[Opening Listed records section]

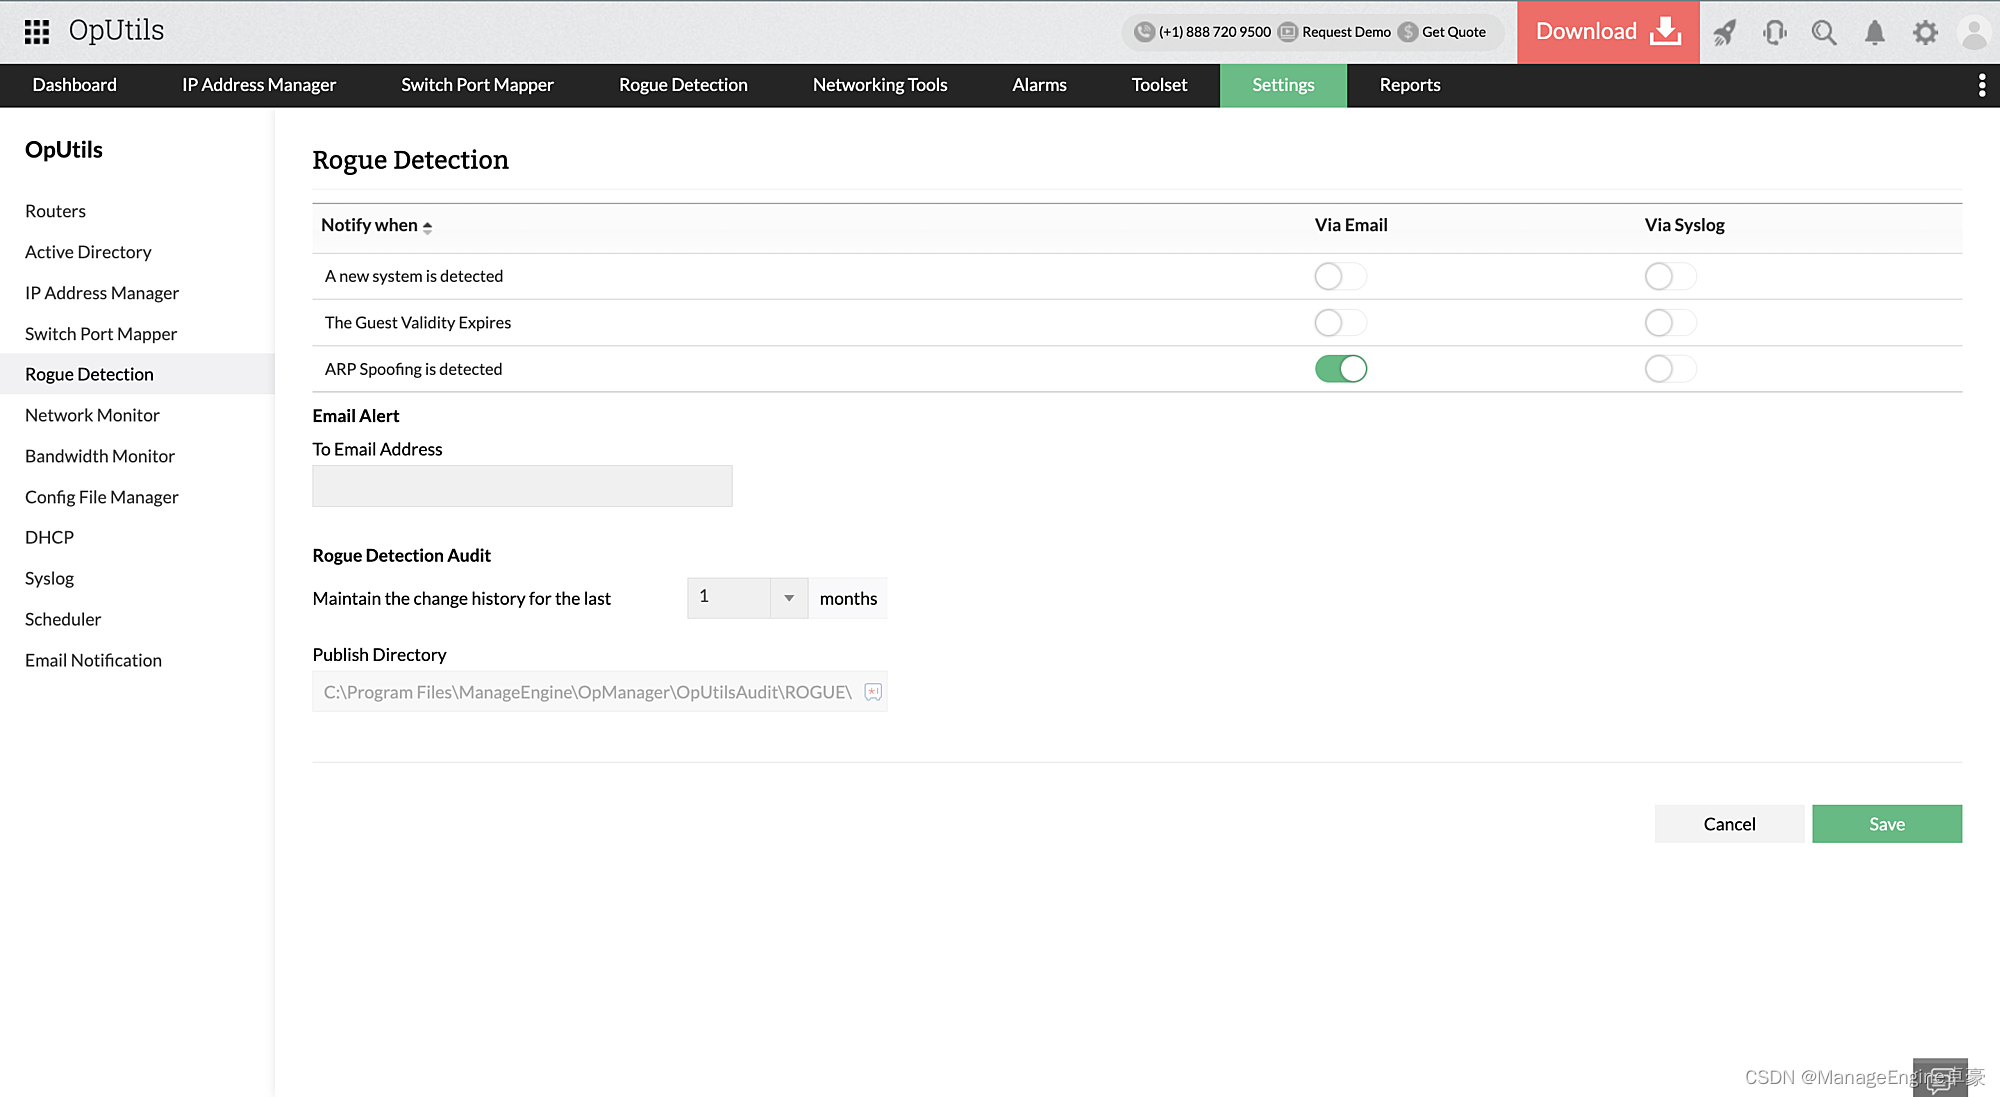2000x1097 pixels.
Task: Switch to the Reports tab
Action: 1410,85
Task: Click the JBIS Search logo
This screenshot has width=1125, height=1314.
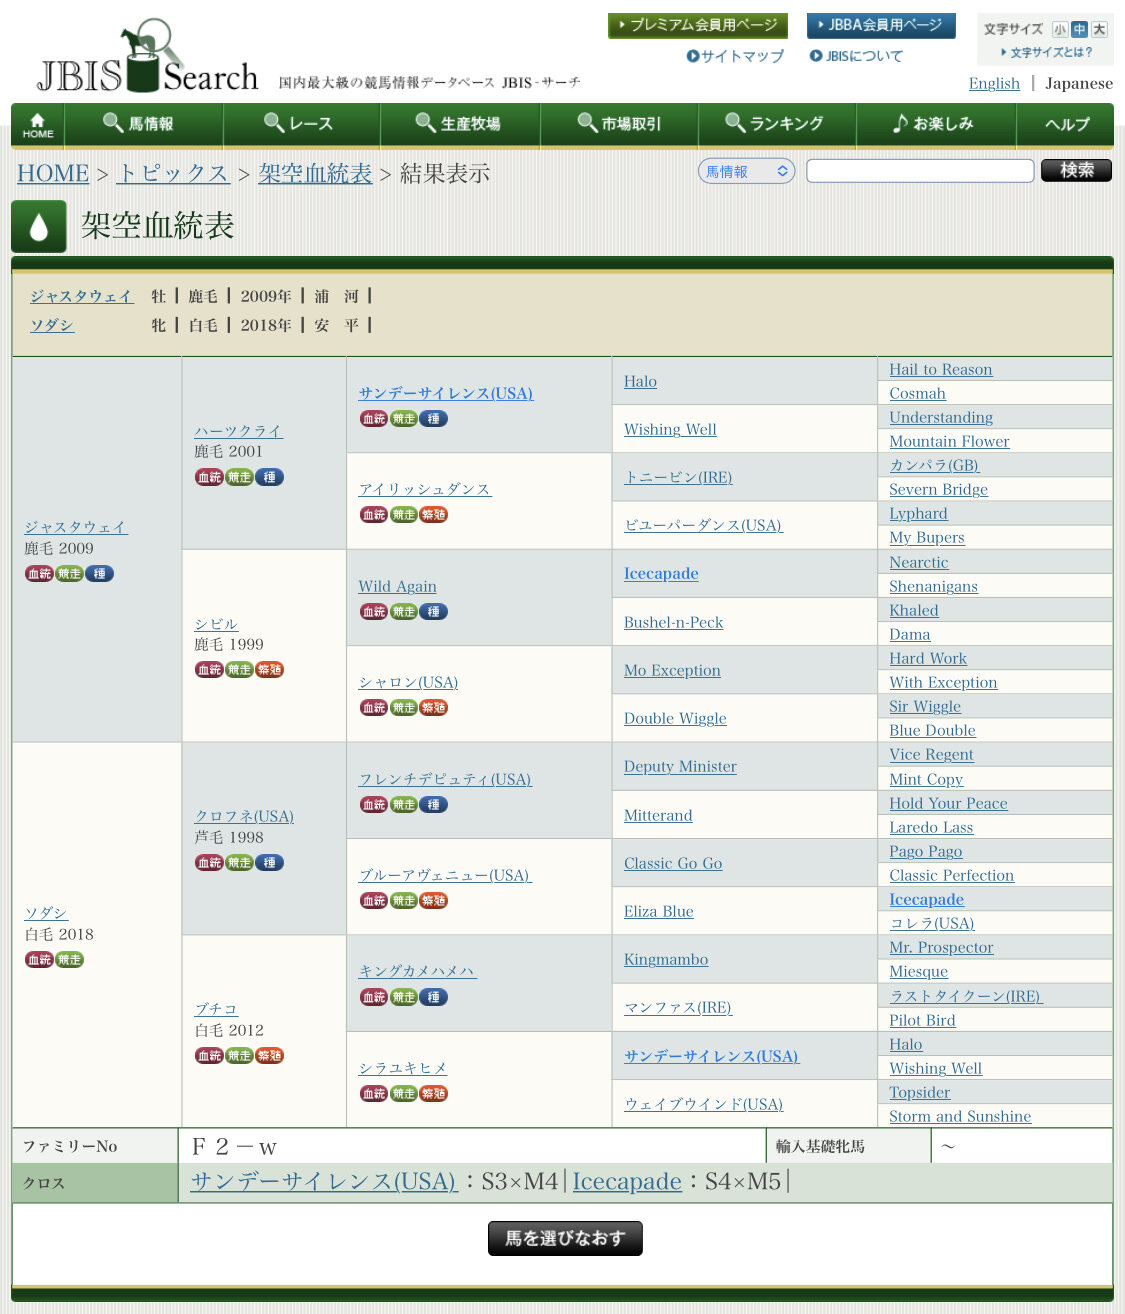Action: click(x=147, y=58)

[Closing Listed records section]

### Directions
From the line containing "Task: Click the JBIS Search logo" to the final line above, both included, transcribe every line exactly and leave all pictures out.

### Solved exercise
Task: Click the JBIS Search logo
This screenshot has width=1125, height=1314.
Action: click(x=147, y=58)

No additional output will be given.